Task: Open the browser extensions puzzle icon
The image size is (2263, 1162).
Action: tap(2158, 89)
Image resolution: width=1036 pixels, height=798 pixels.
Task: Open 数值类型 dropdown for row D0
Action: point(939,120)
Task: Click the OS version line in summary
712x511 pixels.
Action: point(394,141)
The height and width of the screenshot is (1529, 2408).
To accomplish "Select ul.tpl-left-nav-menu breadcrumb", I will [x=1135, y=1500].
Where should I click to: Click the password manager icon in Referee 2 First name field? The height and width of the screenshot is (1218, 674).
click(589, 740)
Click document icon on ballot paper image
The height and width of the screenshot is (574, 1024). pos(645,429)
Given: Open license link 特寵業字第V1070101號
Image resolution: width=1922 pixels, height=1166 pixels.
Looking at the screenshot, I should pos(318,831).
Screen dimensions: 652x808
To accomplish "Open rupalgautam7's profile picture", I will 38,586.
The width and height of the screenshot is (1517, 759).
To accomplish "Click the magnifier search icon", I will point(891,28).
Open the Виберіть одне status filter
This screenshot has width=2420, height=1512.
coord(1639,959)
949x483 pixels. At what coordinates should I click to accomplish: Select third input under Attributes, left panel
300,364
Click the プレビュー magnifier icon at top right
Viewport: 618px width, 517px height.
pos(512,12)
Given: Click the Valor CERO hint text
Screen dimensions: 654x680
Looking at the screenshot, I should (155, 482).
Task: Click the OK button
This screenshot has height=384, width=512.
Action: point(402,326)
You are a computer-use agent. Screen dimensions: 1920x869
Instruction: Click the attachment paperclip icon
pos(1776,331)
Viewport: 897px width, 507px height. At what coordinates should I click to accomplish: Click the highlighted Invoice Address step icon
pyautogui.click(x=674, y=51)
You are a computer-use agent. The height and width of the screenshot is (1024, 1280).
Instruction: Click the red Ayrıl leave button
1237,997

» **Written instruction**: Format every line of the entries above as a Markdown table with the columns Row and Line, numbering the rows in order and leaving out any blank lines.

» **Response below**:
| Row | Line |
|---|---|
| 1 | Task: Open the browser extensions puzzle icon |
| 2 | The image size is (2263, 1162). |
| 3 | Action: tap(2158, 89) |
| 4 | Image resolution: width=1036 pixels, height=798 pixels. |
| 5 | Task: Open 数值类型 dropdown for row D0 |
| 6 | Action: point(939,120) |
| 7 | Task: Click the OS version line in summary |
| 8 | 712x511 pixels. |
| 9 | Action: point(394,141) |
| 10 | The height and width of the screenshot is (1529, 2408). |
| 11 | To accomplish "Select ul.tpl-left-nav-menu breadcrumb", I will [x=1135, y=1500]. |
| 12 | Where should I click to: Click the password manager icon in Referee 2 First name field? The height and width of the screenshot is (1218, 674). |
| 13 | click(589, 740) |
| 14 | Click document icon on ballot paper image |
| 15 | The height and width of the screenshot is (574, 1024). pos(645,429) |
| 16 | Given: Open license link 特寵業字第V1070101號 |
| 17 | Image resolution: width=1922 pixels, height=1166 pixels. |
| 18 | Looking at the screenshot, I should pos(318,831). |
| 19 | Screen dimensions: 652x808 |
| 20 | To accomplish "Open rupalgautam7's profile picture", I will 38,586. |
| 21 | The width and height of the screenshot is (1517, 759). |
| 22 | To accomplish "Click the magnifier search icon", I will point(891,28). |
| 23 | Open the Виберіть одне status filter |
| 24 | This screenshot has width=2420, height=1512. |
| 25 | coord(1639,959) |
| 26 | 949x483 pixels. At what coordinates should I click to accomplish: Select third input under Attributes, left panel |
| 27 | 300,364 |
| 28 | Click the プレビュー magnifier icon at top right |
| 29 | Viewport: 618px width, 517px height. |
| 30 | pos(512,12) |
| 31 | Given: Click the Valor CERO hint text |
| 32 | Screen dimensions: 654x680 |
| 33 | Looking at the screenshot, I should (155, 482). |
| 34 | Task: Click the OK button |
| 35 | This screenshot has height=384, width=512. |
| 36 | Action: point(402,326) |
| 37 | You are a computer-use agent. Screen dimensions: 1920x869 |
| 38 | Instruction: Click the attachment paperclip icon |
| 39 | pos(1776,331) |
| 40 | Viewport: 897px width, 507px height. At what coordinates should I click to accomplish: Click the highlighted Invoice Address step icon |
| 41 | pyautogui.click(x=674, y=51) |
| 42 | You are a computer-use agent. The height and width of the screenshot is (1024, 1280). |
| 43 | Instruction: Click the red Ayrıl leave button |
| 44 | 1237,997 |